The cannabis industry needs any sort of catalyst it can get right now. Pot stocks are in what appears to be an almost endless decline. Companies are shutting down facilities and even exiting markets. Investors are reluctant to invest in the industry as the growth days appear to be gone for now and profitability is nowhere in sight for many cannabis producers.

But there's something that could trigger some optimism in the industry, something that could offer a bit of a lifeline to struggling companies. Shares of marijuana multi-state operators (MSOs) may soon be available on a major North American exchange.

TerrAscend to trade on the Toronto Stock Exchange?

TerrAscend (TRSSF -0.60%) is an MSO with operations in Pennsylvania, New Jersey, Maryland, Michigan, and California. The company applied to list on the Toronto Stock Exchange (TSX) earlier this year and recently obtained conditional approval, subject to "certain customary conditions required by the exchange." It would mark the first time an MSO can trade on the TSX.

Since marijuana is federally illegal in the U.S., TerrAscend and other MSOs have resorted to trading on secondary exchanges, like Canada's Canadian Securities Exchange, along with the over-the-counter market in the U.S. That means a smaller pool of investors and can make a big difference when it comes to valuation.

Being on top exchanges has helped Canadian-based Canopy Growth (CGC 1.39%) command a higher premium than MSOs. In addition to the TSX, Canopy Growth also trades on the Nasdaq. Even though it hasn't been a better business than Curaleaf Holdings and Trulieve Cannabis, investors have paid a premium for it in the past:

CURLF PS Ratio Chart

Data source: YCharts.

That trend has started to change as investors have lost interest in the industry, as a whole, and Canopy Growth's struggles and losses have continued to mount. In its heyday, however, and when cannabis was a hot place to invest in, the company was one of the most popular stocks to buy. If it hadn't traded on top exchanges, that likely wouldn't have been the case.

Could more cannabis stocks hit the TSX?

If TerrAscend is successful in listing on the TSX, it wouldn't be surprising to see other MSOs follow suit. Curaleaf has previously expressed an interest in listing on the TSX, and it would be a great move for other U.S.-based cannabis companies to do the same.

This development would be a positive one for the industry because, in the past, the TSX has taken a hard stance on Canadian companies with interests in U.S. cannabis producers. In 2017, the exchange sent a warning letter to Aphria (which is now part of Tilray Brands) about its interests in the U.S. marijuana industry. At the time, the company had an interest in Liberty Health. While Aphria downplayed the warning, it would go on to divest all of its U.S. cannabis assets by September 2018.

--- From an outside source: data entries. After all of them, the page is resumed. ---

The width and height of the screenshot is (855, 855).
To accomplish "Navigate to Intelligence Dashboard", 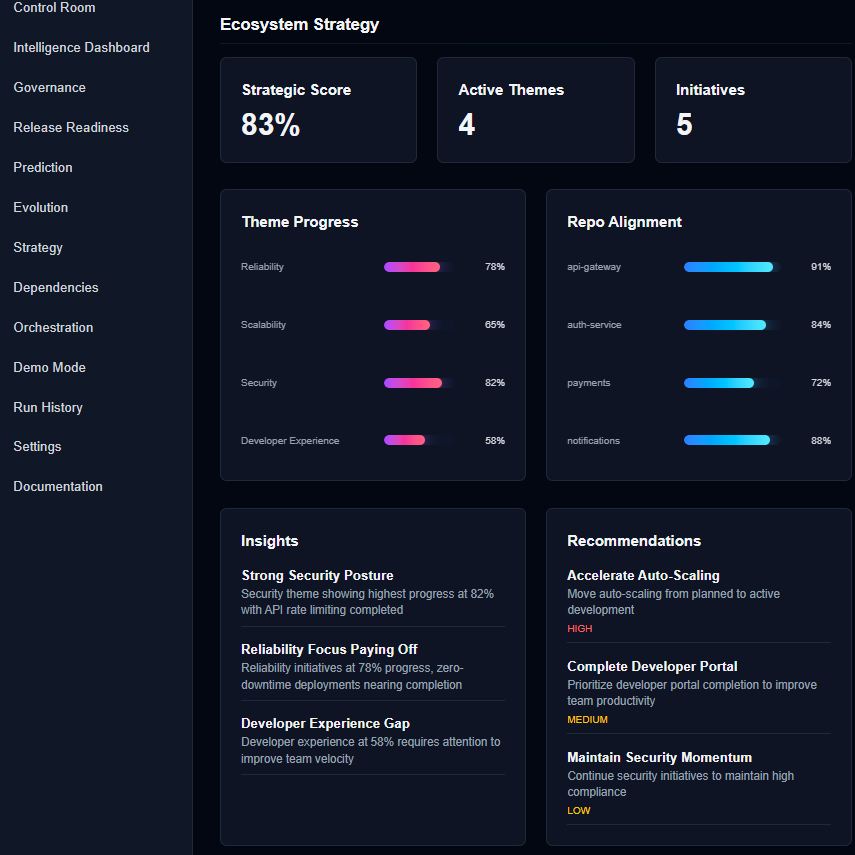I will tap(81, 47).
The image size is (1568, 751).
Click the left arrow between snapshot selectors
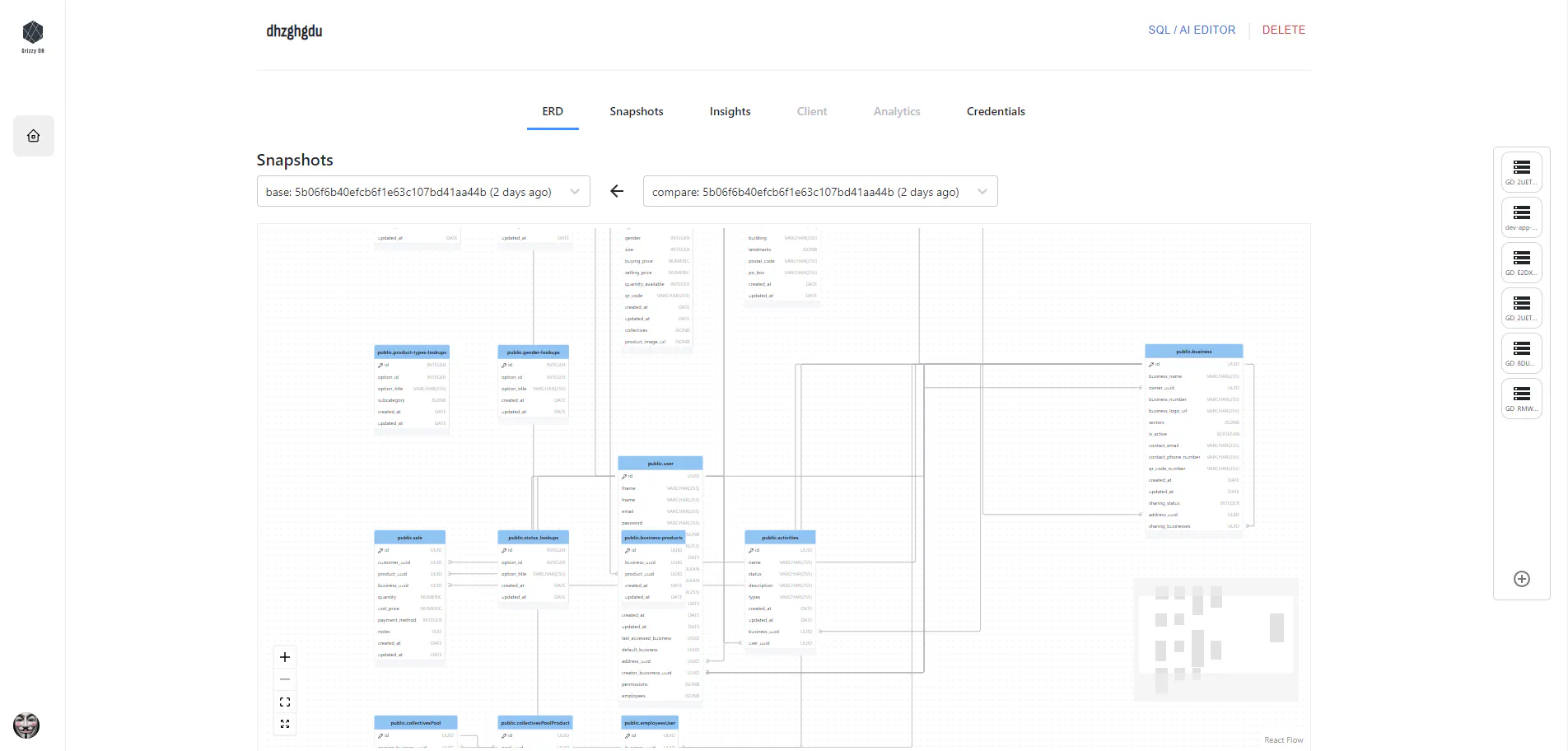(617, 191)
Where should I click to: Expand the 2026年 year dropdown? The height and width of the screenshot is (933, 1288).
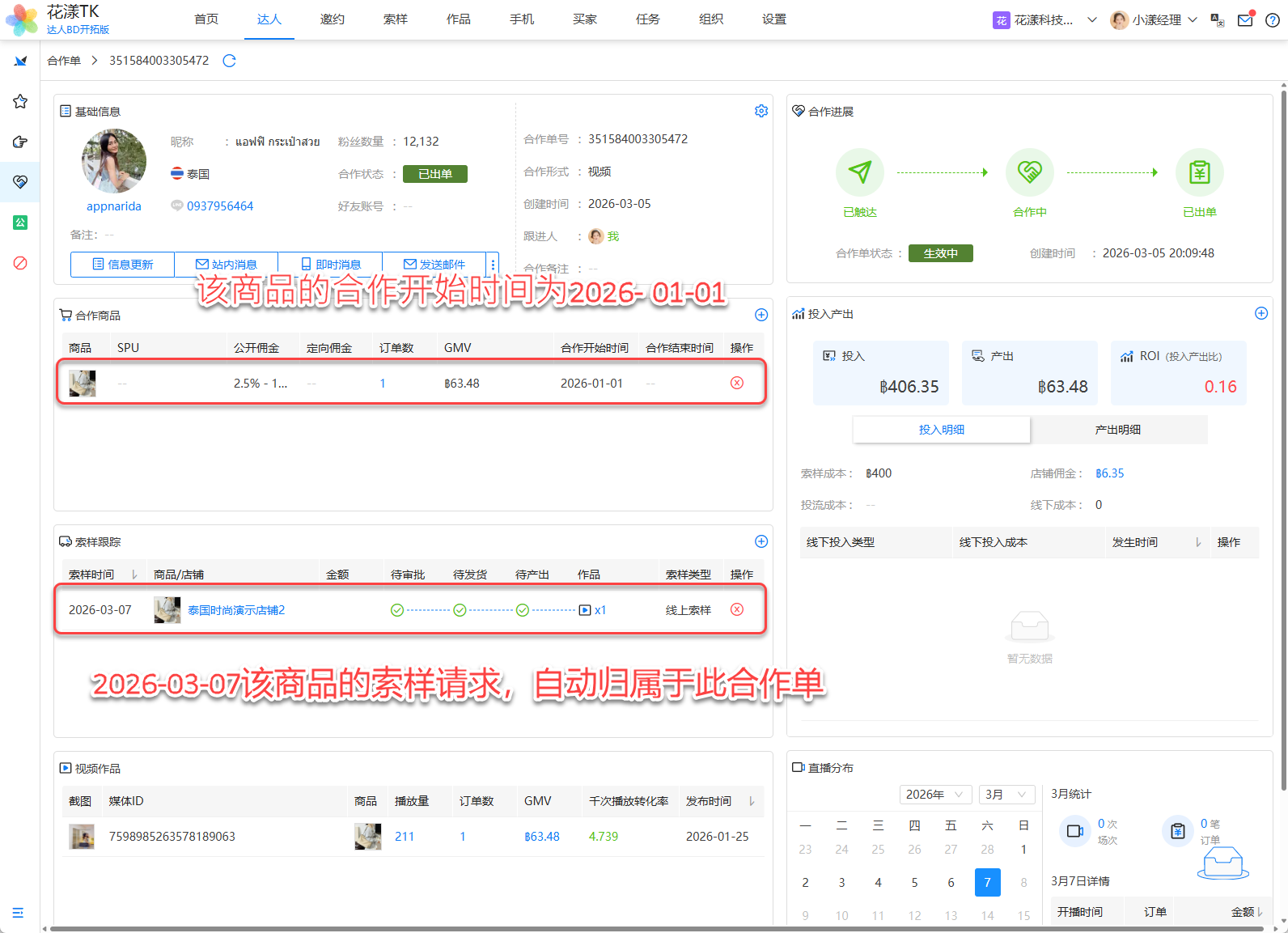(934, 795)
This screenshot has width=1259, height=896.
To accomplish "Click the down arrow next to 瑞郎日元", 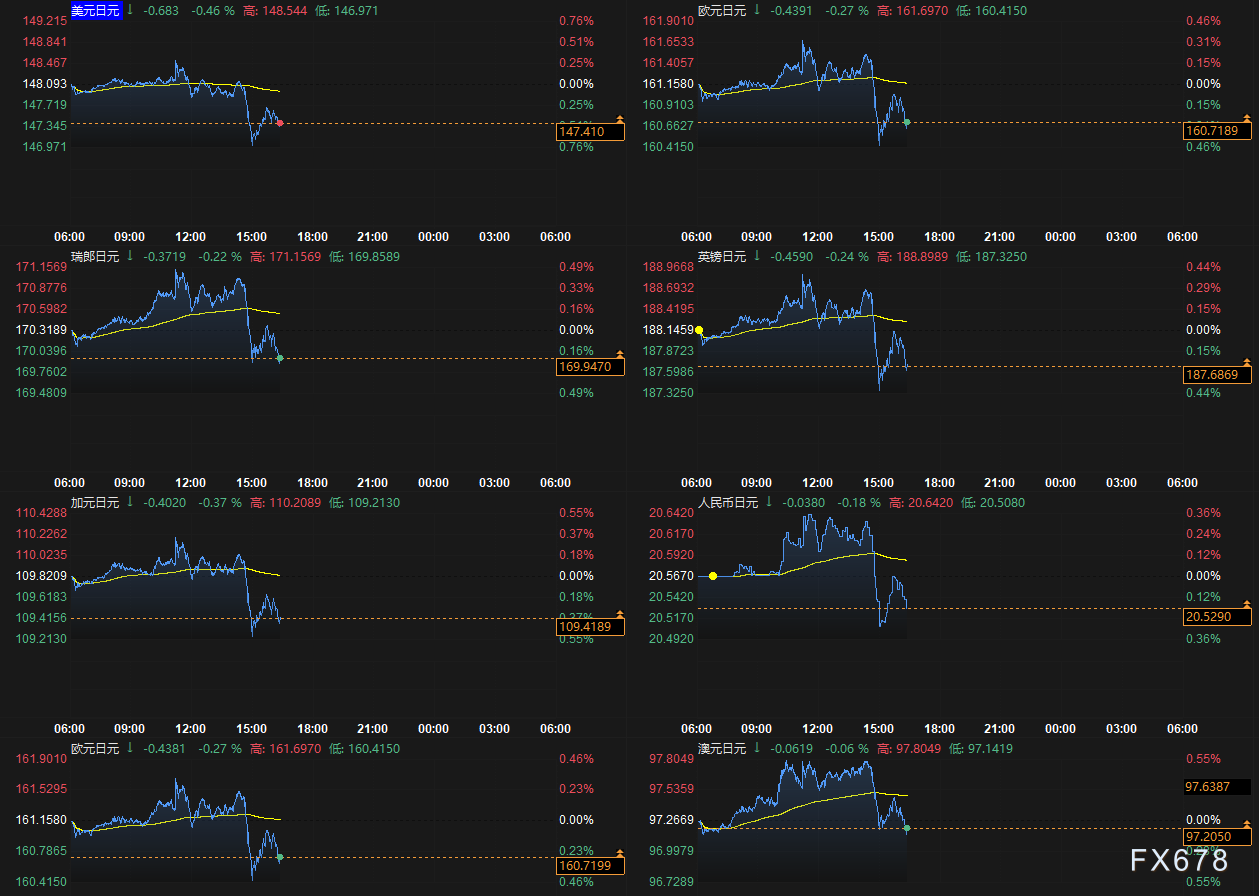I will tap(129, 256).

With the TSX appearing to loosen the rules and even allowing an MSO to list on its exchange, the path may potentially be open for more stocks to follow suit.

What this doesn't mean for the cannabis industry

It's a great development for the industry that the TSX is permitting U.S.-based cannabis stocks, but investors should also be careful not to read too much into this. It doesn't mean that legalization is moving forward in the U.S. or that the federal government will lift its ban on marijuana.

It also doesn't mean that MSOs will be able to list on the Nasdaq. That's an entirely different exchange and it recently opposed Canopy Growth's plans to consolidate its U.S. cannabis assets.

Does this make pot stocks better buys?

If TerrAscend and other MSOs list on the TSX, it may help improve their visibility and liquidity but won't ultimately change their underlying businesses. Even if it leads to easier access to capital, it may not necessarily result in stronger growth and profitable operations. Cannabis remains a high-risk industry to invest in, and none of this changes that.

But in the long run, it can help improve the valuations and sales or earnings multiples at which MSOs trade and lessen the gap between Canadian and U.S.-based pot stocks. However, until the industry shows signs of recovery or some sort of growth catalyst emerges, it may be a long time before these stocks recover. Unless you're willing to wait years and accept the high risk that comes along with investing in the cannabis industry, you're better off holding off on pot stocks for now.